# YOUR GOAL
Give back, word for word, the line that contains "Given: Click the orange warning triangle icon" and every line that follows it in the data below.

[[ EXTRACTED INFORMATION, beginning ]]

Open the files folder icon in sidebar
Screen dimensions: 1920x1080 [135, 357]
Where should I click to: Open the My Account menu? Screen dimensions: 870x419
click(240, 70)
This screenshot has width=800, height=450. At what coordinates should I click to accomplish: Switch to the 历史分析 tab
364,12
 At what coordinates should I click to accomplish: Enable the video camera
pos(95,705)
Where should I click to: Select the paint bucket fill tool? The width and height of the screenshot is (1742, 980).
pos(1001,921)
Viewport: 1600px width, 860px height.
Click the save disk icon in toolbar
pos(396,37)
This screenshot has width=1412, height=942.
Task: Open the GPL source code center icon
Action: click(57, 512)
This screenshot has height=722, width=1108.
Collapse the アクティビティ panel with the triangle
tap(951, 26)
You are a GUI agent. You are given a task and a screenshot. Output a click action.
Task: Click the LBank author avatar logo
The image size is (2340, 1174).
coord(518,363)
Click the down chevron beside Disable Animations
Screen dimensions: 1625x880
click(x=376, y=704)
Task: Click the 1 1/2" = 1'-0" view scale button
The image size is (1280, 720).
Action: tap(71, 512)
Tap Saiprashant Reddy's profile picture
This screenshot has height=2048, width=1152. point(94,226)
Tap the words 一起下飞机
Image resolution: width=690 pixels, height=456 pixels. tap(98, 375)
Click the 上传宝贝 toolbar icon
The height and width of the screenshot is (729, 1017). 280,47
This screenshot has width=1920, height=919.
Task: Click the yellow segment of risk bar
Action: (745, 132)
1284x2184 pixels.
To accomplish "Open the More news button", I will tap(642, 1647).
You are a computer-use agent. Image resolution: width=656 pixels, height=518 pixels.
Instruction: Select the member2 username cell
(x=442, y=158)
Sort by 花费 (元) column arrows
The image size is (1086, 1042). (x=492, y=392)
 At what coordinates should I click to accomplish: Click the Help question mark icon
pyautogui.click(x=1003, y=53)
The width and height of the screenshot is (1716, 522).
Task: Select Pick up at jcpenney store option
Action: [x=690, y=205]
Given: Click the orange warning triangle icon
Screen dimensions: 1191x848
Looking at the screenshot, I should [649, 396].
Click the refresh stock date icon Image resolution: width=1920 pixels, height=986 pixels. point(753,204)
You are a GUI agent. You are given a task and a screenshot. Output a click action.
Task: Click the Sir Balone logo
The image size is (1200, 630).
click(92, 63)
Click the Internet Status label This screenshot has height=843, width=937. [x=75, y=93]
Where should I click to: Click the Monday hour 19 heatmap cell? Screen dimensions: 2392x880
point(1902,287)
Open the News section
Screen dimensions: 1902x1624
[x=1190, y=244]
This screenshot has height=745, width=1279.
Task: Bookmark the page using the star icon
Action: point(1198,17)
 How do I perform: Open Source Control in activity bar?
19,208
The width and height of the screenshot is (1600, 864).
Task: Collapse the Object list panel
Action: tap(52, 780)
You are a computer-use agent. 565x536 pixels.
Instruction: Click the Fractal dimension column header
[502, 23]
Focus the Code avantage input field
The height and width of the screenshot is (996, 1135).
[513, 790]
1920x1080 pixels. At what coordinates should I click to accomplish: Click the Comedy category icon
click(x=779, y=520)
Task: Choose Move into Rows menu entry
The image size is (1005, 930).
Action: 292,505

[[ EXTRACTED INFORMATION, end ]]

# TASK OUTPUT
Given: Click the orange warning triangle icon
Screen dimensions: 1191x848
Looking at the screenshot, I should [649, 396].
Click the refresh stock date icon Image resolution: width=1920 pixels, height=986 pixels. point(753,204)
You are a GUI agent. You are given a task and a screenshot. Output a click action.
Task: Click the Sir Balone logo
The image size is (1200, 630).
click(92, 63)
Click the Internet Status label This screenshot has height=843, width=937. [x=75, y=93]
Where should I click to: Click the Monday hour 19 heatmap cell? Screen dimensions: 2392x880
point(1902,287)
Open the News section
Screen dimensions: 1902x1624
[x=1190, y=244]
This screenshot has height=745, width=1279.
Task: Bookmark the page using the star icon
Action: point(1198,17)
 How do I perform: Open Source Control in activity bar?
19,208
The width and height of the screenshot is (1600, 864).
Task: Collapse the Object list panel
Action: tap(52, 780)
You are a computer-use agent. 565x536 pixels.
Instruction: Click the Fractal dimension column header
[502, 23]
Focus the Code avantage input field
The height and width of the screenshot is (996, 1135).
[513, 790]
1920x1080 pixels. At what coordinates should I click to accomplish: Click the Comedy category icon
click(x=779, y=520)
Task: Choose Move into Rows menu entry
The image size is (1005, 930).
Action: 292,505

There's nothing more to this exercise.